Collected data entries:
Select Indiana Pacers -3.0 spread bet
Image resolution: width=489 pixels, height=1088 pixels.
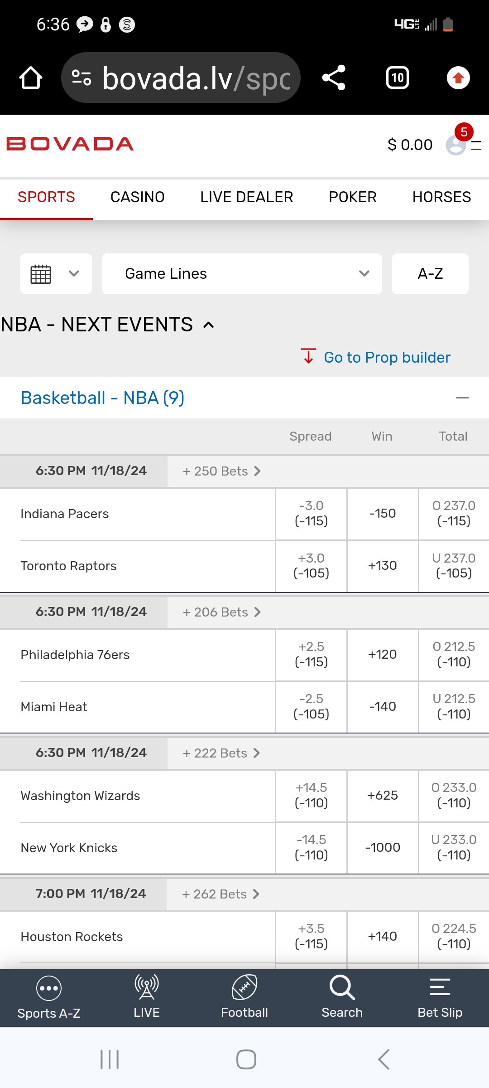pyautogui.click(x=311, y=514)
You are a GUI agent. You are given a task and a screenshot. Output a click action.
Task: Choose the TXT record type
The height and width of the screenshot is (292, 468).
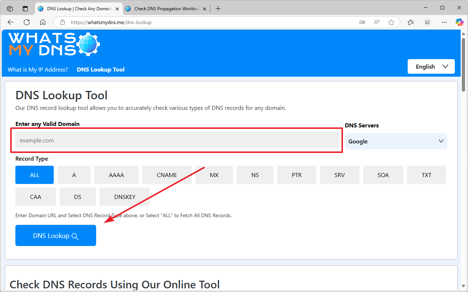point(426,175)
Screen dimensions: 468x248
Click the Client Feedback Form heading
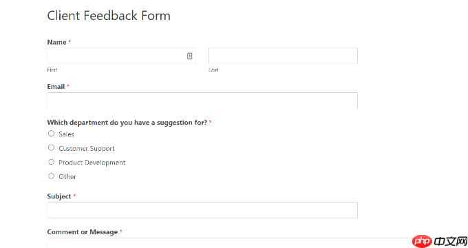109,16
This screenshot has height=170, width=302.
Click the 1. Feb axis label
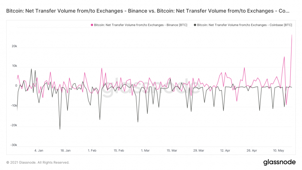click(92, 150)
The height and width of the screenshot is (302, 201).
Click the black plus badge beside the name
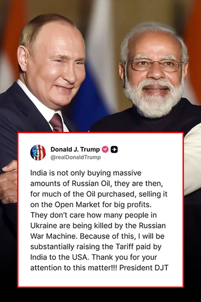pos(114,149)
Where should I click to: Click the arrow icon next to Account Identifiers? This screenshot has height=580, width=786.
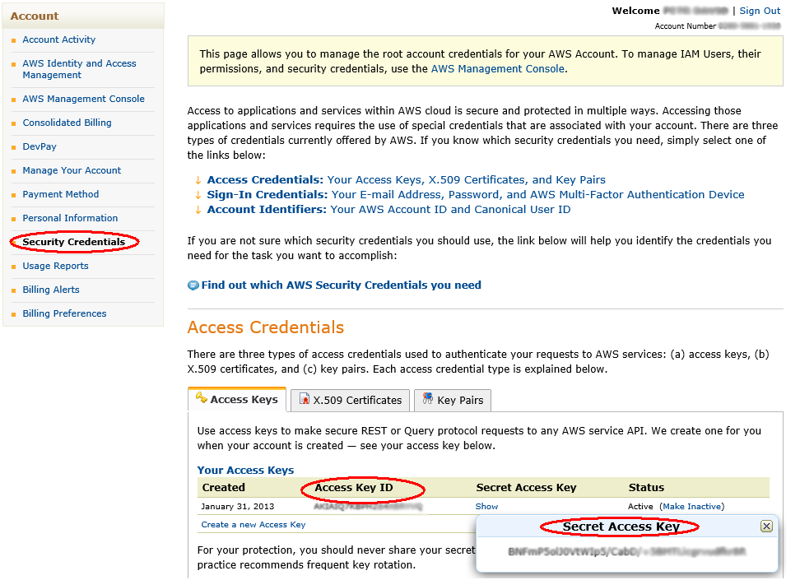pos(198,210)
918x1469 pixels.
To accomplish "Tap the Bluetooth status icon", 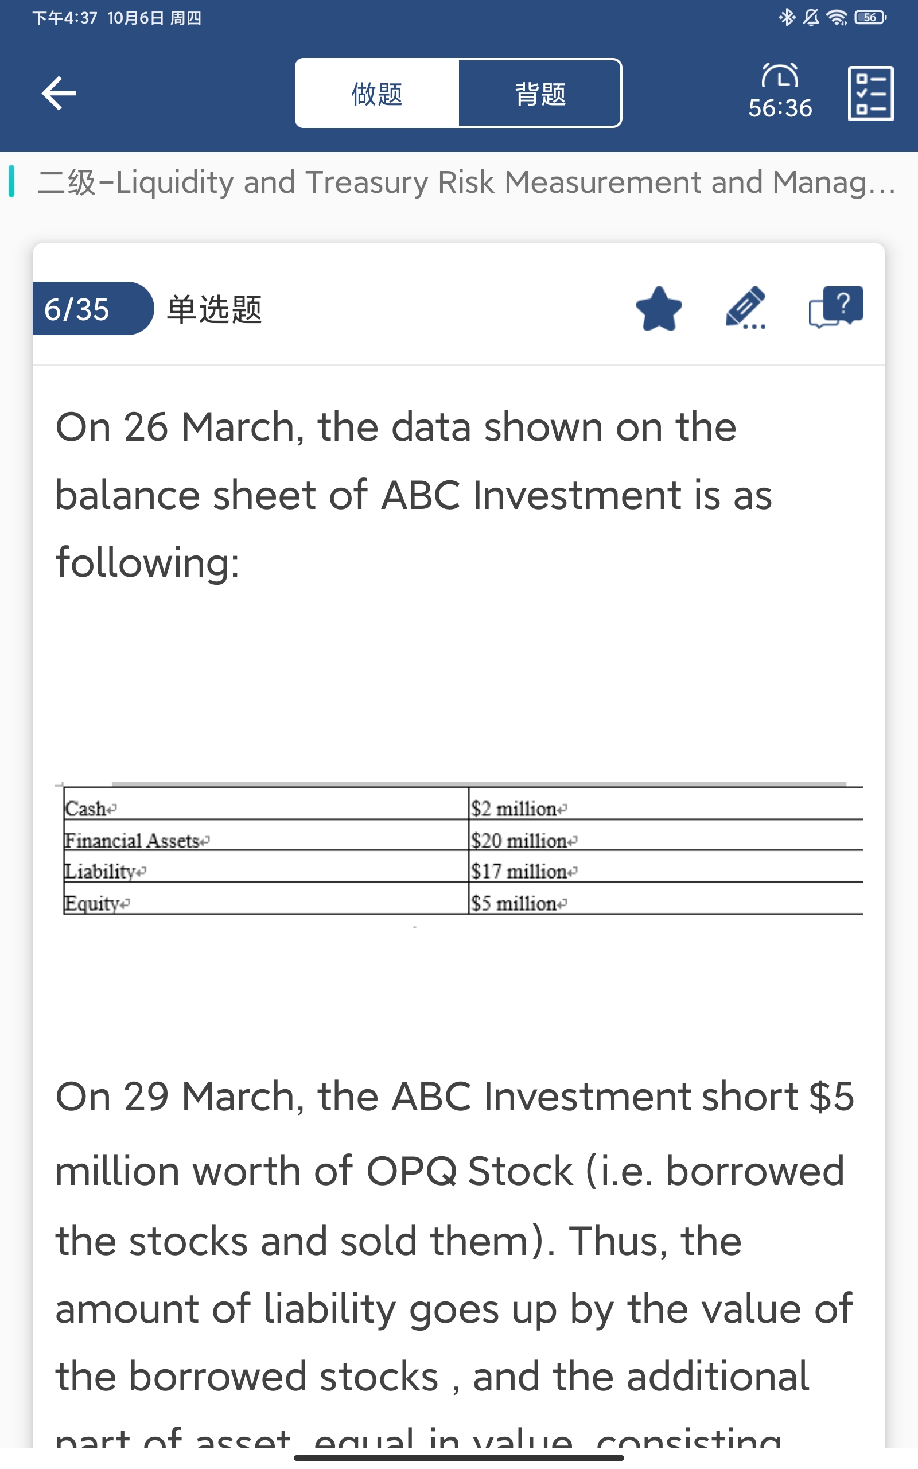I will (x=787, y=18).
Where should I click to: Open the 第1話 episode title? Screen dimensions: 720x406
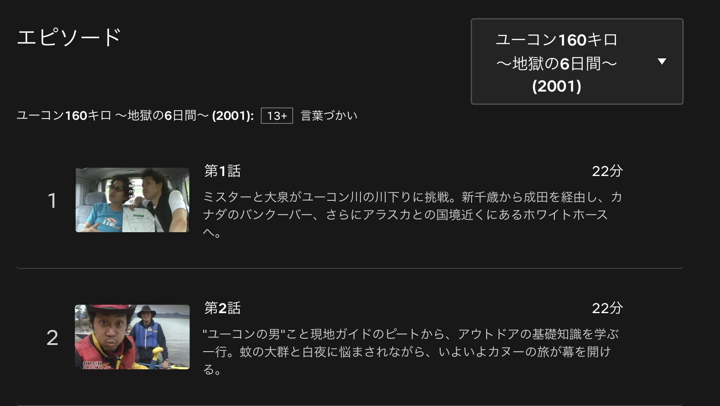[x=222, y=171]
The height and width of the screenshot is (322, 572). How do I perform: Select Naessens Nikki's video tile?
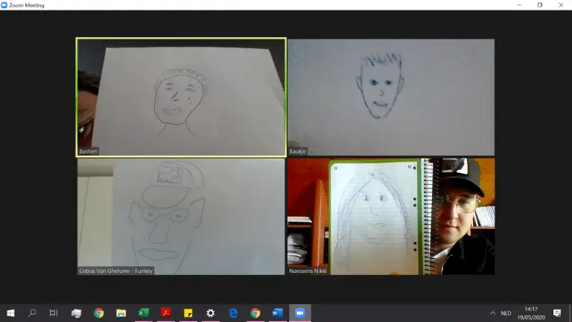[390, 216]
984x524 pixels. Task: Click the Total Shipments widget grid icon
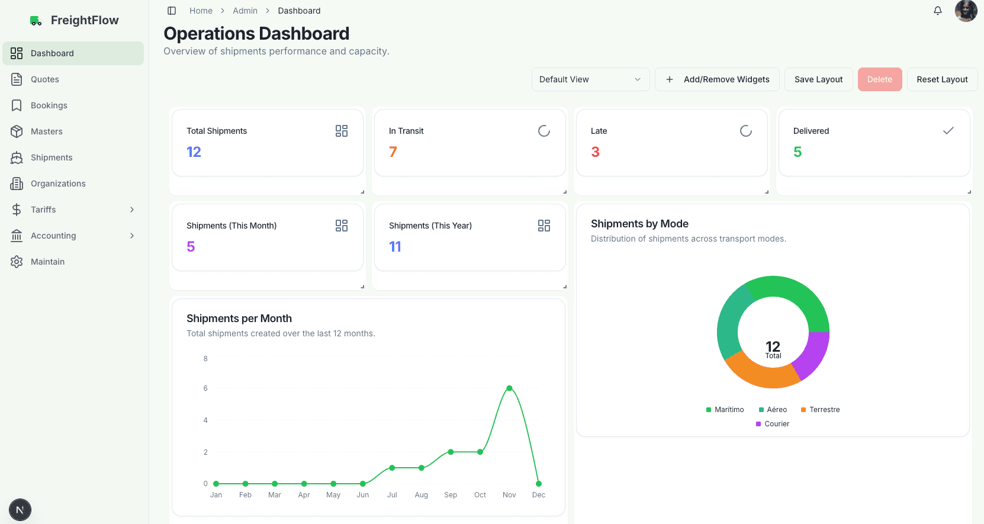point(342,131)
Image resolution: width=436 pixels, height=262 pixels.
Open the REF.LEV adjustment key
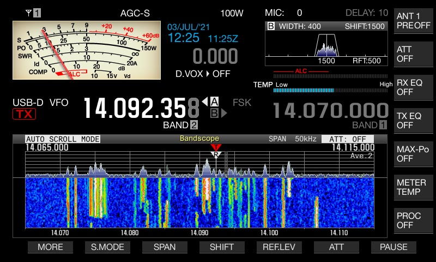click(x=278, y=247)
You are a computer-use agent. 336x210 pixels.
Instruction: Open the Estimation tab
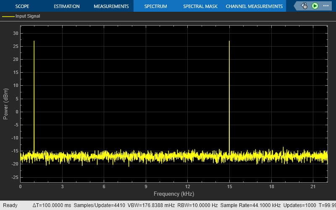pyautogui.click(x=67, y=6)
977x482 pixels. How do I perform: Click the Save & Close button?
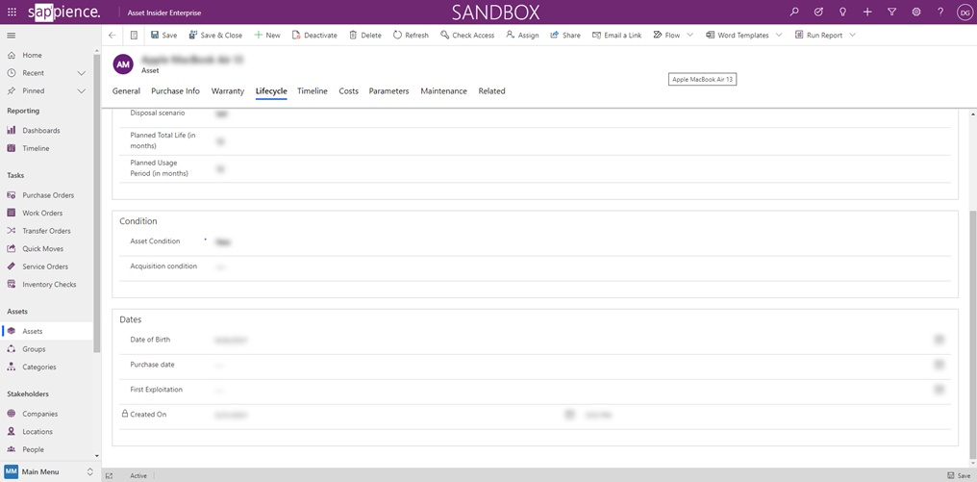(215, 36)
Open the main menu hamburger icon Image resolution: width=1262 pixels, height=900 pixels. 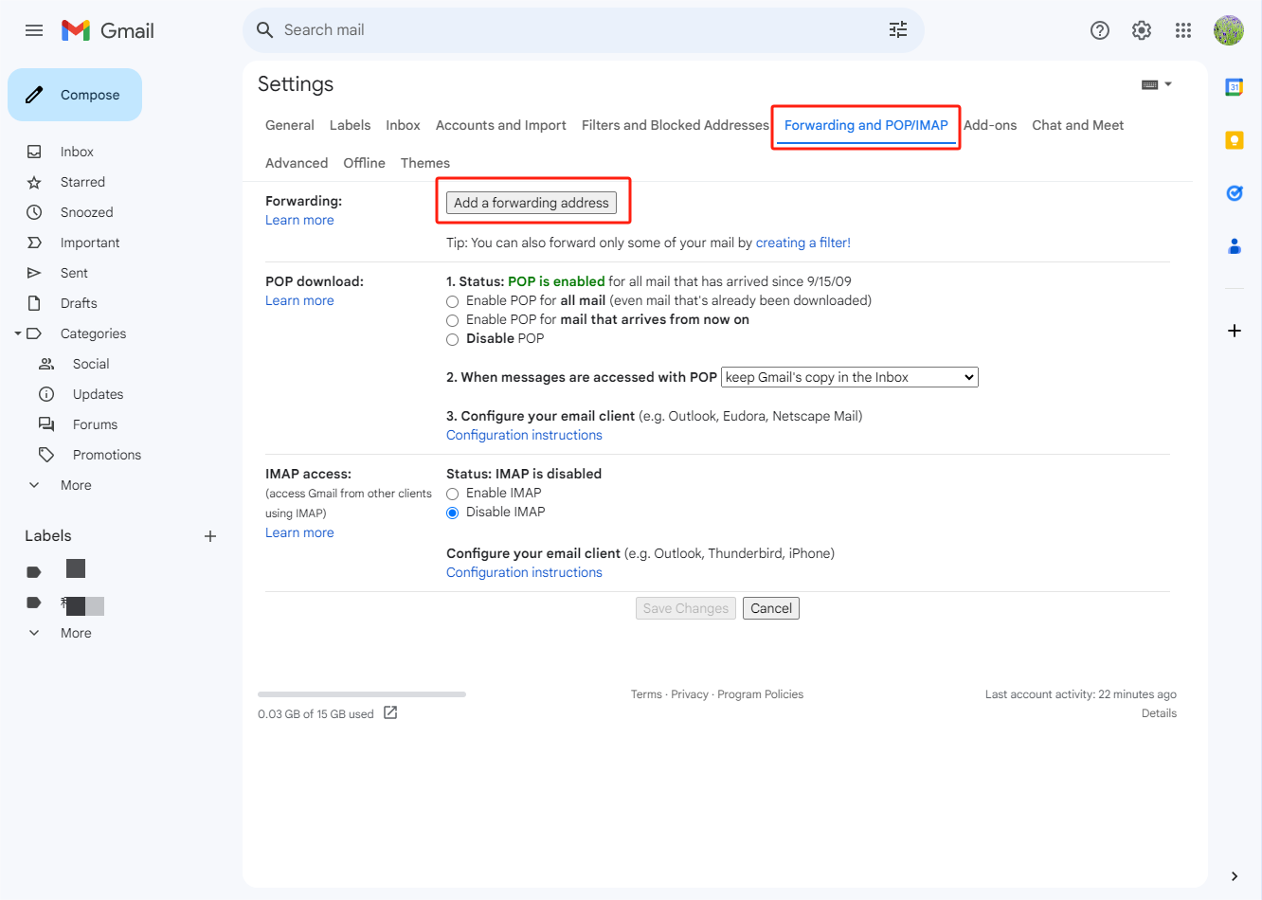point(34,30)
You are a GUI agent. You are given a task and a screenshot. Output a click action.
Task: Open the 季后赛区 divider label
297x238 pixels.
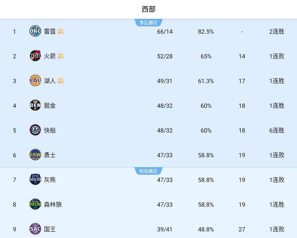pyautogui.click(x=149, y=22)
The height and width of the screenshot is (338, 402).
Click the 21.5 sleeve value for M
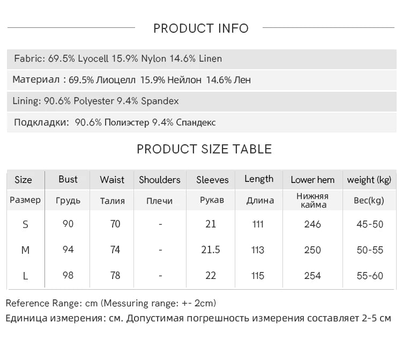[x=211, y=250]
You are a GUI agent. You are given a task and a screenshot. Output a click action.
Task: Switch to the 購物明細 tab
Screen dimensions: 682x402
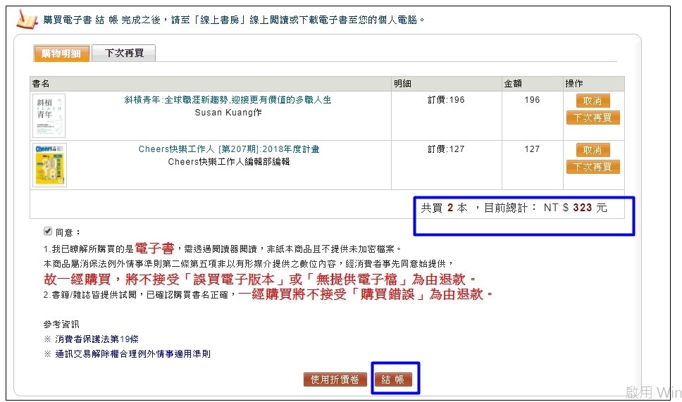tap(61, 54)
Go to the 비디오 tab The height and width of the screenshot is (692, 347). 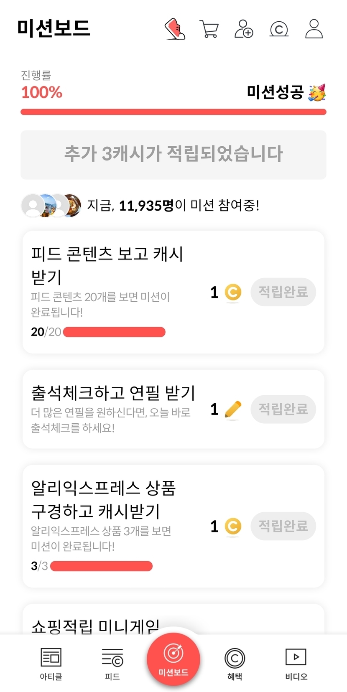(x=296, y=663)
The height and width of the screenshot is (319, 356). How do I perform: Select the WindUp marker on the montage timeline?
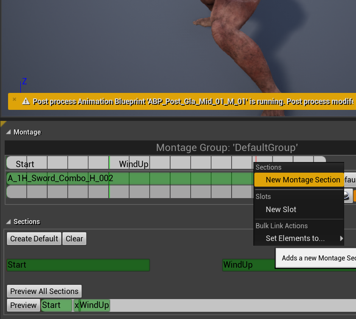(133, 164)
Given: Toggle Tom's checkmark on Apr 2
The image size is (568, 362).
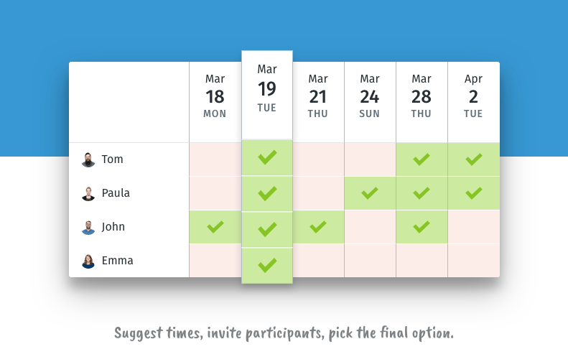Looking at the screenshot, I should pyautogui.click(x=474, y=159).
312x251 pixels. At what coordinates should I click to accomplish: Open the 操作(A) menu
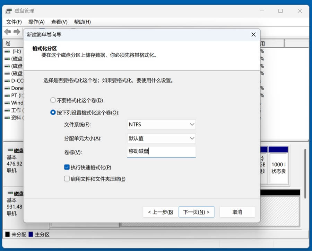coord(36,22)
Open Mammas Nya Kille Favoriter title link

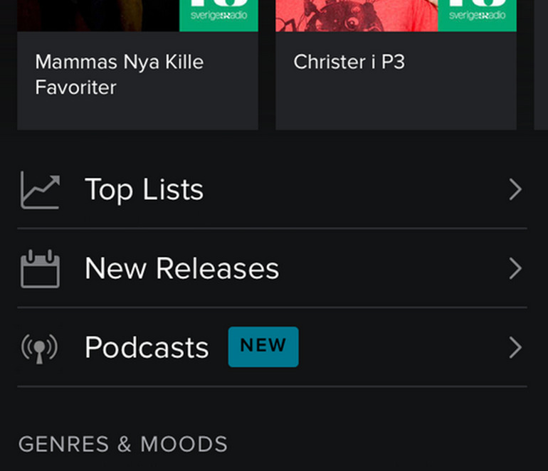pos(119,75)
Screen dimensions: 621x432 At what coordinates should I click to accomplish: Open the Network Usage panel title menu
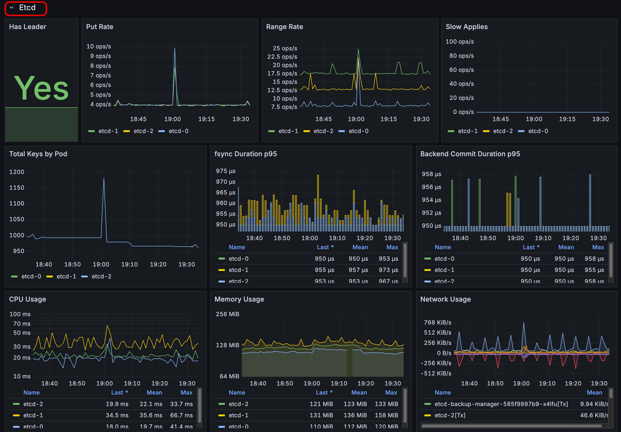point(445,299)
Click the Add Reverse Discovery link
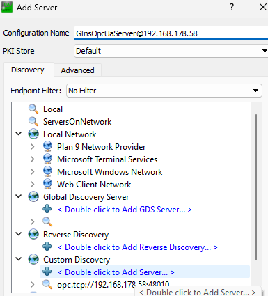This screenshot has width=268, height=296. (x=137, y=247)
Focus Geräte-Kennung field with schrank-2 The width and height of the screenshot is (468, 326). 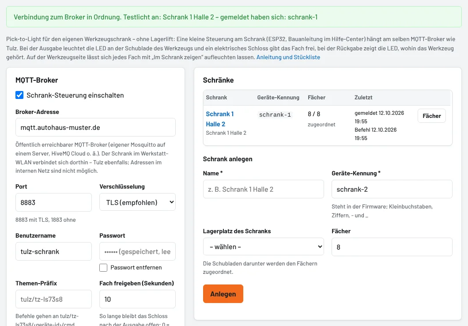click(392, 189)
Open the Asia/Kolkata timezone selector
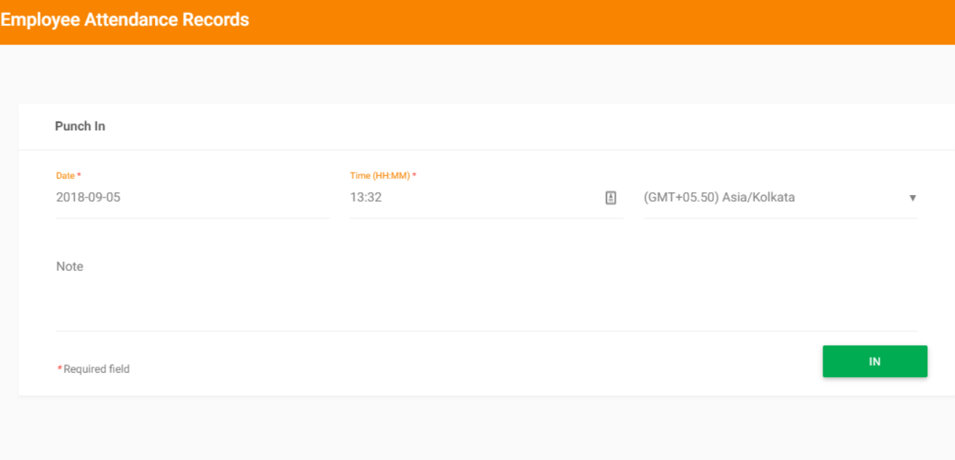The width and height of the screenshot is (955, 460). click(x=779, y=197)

* _YOUR OBJECTIVE_:
In the entries above, find the line that contains "Screen dimensions: 468x248", then repeat exactly every line from the first one through that line, with no pictures.

* _WRITTEN REPLY_:
Select Indiana Pacers -3.0 spread bet
Image resolution: width=489 pixels, height=1088 pixels.
pyautogui.click(x=311, y=514)
You are a GUI agent. You are given a task and a screenshot. Output a click action.
Task: Choose the TXT record type
The height and width of the screenshot is (292, 468).
point(426,175)
Screen dimensions: 468x248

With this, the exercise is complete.